- Bandon Township, Minnesota Location within the state of Minnesota Bandon Township, Minnesota Bandon Township, Minnesota (the United States)
- Coordinates: 44°35′34″N 94°48′25″W﻿ / ﻿44.59278°N 94.80694°W
- Country: United States
- State: Minnesota
- County: Renville

Area
- • Total: 36.6 sq mi (94.7 km^{2})
- • Land: 36.6 sq mi (94.7 km^{2})
- • Water: 0 sq mi (0.0 km^{2})
- Elevation: 1,050 ft (320 m)

Population (2000)
- • Total: 202
- • Density: 5.4/sq mi (2.1/km^{2})
- Time zone: UTC-6 (Central (CST))
- • Summer (DST): UTC-5 (CDT)
- FIPS code: 27-03484
- GNIS feature ID: 0663502
- Website: https://bandontownship.com/

= Bandon Township, Renville County, Minnesota =

Bandon Township is a township in Renville County, Minnesota, United States. The population was 202 at the 2000 census.

Bandon Township was organized in 1871, and named after Bandon, County Cork, Ireland.

==Geography==
According to the United States Census Bureau, the township has a total area of 36.6 sqmi, all land.

==Demographics==
As of the census of 2000, there were 202 people, 75 households, and 59 families residing in the township. The population density was 5.5 PD/sqmi. There were 82 housing units at an average density of 2.2 /sqmi. The racial makeup of the township was 96.53% White, 1.98% from other races, and 1.49% from two or more races. Hispanic or Latino of any race were 3.47% of the population.

There were 75 households, out of which 36.0% had children under the age of 18 living with them, 66.7% were married couples living together, 4.0% had a female householder with no husband present, and 21.3% were non-families. 17.3% of all households were made up of individuals, and 8.0% had someone living alone who was 65 years of age or older. The average household size was 2.69 and the average family size was 3.02.

In the township the population was spread out, with 27.7% under the age of 18, 9.9% from 18 to 24, 28.7% from 25 to 44, 20.8% from 45 to 64, and 12.9% who were 65 years of age or older. The median age was 34 years. For every 100 females, there were 119.6 males. For every 100 females age 18 and over, there were 135.5 males.
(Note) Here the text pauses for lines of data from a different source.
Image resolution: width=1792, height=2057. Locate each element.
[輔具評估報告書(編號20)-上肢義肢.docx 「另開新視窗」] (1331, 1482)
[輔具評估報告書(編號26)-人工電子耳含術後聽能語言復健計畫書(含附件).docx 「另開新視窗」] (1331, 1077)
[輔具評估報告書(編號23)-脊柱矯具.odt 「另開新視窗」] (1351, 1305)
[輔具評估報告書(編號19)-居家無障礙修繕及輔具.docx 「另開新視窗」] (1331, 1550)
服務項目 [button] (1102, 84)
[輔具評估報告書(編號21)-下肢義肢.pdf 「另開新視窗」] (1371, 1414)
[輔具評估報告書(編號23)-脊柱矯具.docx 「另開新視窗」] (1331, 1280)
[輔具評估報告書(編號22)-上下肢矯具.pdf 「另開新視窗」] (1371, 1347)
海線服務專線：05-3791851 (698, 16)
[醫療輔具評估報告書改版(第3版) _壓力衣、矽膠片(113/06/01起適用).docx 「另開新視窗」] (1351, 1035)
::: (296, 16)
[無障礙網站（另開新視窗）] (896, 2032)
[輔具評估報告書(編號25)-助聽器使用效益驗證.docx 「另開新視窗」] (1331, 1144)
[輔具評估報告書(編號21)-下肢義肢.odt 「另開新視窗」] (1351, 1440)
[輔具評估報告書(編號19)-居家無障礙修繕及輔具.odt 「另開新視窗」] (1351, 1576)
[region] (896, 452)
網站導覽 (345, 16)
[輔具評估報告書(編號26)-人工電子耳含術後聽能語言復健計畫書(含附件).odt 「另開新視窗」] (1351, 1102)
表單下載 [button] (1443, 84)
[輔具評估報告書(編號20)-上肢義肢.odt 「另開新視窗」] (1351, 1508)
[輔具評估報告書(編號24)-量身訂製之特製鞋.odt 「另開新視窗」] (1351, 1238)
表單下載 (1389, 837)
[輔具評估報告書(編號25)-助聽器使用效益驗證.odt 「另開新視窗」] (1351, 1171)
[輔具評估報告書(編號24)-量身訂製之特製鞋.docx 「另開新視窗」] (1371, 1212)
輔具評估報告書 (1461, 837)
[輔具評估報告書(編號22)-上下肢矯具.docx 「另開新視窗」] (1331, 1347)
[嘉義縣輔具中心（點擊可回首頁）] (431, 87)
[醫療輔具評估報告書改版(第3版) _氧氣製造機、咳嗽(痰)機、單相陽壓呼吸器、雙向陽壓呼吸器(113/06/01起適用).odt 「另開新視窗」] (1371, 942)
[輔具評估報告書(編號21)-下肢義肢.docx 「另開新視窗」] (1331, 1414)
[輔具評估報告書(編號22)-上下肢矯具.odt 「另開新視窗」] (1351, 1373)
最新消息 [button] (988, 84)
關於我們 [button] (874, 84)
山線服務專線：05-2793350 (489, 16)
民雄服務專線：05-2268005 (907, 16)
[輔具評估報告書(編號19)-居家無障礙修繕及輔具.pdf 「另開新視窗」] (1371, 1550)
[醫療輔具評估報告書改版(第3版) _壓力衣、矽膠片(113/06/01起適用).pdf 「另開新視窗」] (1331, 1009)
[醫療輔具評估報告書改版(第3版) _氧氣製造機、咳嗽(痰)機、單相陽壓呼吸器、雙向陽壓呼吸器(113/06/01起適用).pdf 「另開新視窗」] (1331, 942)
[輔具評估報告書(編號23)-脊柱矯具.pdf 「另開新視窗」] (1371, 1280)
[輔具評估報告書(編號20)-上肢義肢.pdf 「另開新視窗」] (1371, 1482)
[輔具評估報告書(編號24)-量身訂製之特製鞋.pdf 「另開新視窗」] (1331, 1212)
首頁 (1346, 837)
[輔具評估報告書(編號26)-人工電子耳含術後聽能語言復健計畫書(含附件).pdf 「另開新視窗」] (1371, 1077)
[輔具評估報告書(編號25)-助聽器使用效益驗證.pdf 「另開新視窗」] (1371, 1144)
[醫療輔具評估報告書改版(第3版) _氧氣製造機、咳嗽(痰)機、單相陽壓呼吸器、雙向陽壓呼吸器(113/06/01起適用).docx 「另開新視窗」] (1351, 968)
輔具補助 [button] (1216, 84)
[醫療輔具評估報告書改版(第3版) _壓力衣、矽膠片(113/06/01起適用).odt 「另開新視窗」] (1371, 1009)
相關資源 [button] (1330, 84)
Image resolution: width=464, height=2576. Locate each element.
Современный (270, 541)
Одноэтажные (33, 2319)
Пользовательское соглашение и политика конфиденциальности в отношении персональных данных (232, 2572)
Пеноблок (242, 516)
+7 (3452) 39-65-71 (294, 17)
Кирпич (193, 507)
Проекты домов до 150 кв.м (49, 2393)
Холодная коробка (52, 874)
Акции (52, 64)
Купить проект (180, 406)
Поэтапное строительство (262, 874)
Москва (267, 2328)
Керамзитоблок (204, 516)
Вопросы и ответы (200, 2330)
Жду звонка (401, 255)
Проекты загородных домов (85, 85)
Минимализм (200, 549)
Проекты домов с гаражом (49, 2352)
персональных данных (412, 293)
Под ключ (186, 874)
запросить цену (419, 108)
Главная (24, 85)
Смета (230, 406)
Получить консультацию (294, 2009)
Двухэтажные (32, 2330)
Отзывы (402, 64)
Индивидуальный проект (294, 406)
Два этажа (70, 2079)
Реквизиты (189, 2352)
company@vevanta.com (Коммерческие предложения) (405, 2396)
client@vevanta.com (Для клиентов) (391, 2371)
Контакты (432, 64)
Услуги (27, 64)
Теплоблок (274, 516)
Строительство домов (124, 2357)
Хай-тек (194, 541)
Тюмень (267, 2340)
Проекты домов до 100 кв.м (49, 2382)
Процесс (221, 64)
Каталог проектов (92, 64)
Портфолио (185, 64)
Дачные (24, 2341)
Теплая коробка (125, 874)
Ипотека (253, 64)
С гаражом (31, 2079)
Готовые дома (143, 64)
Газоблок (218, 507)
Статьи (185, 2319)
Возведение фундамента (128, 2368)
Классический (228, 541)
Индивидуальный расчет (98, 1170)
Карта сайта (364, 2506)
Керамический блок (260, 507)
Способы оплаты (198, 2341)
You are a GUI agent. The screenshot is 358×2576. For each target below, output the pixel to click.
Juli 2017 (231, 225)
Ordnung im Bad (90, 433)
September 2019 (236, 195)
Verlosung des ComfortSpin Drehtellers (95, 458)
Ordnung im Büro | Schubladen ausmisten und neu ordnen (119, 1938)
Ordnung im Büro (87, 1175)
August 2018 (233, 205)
The median income for a household in the township was $47,917, and the median income for a family was $50,500. Males had a median income of $30,000 versus $28,125 for females. The per capita income for the township was $16,730. None of the families and 1.9% of the population were living below the poverty line, including no under eighteens and 10.0% of those over 64.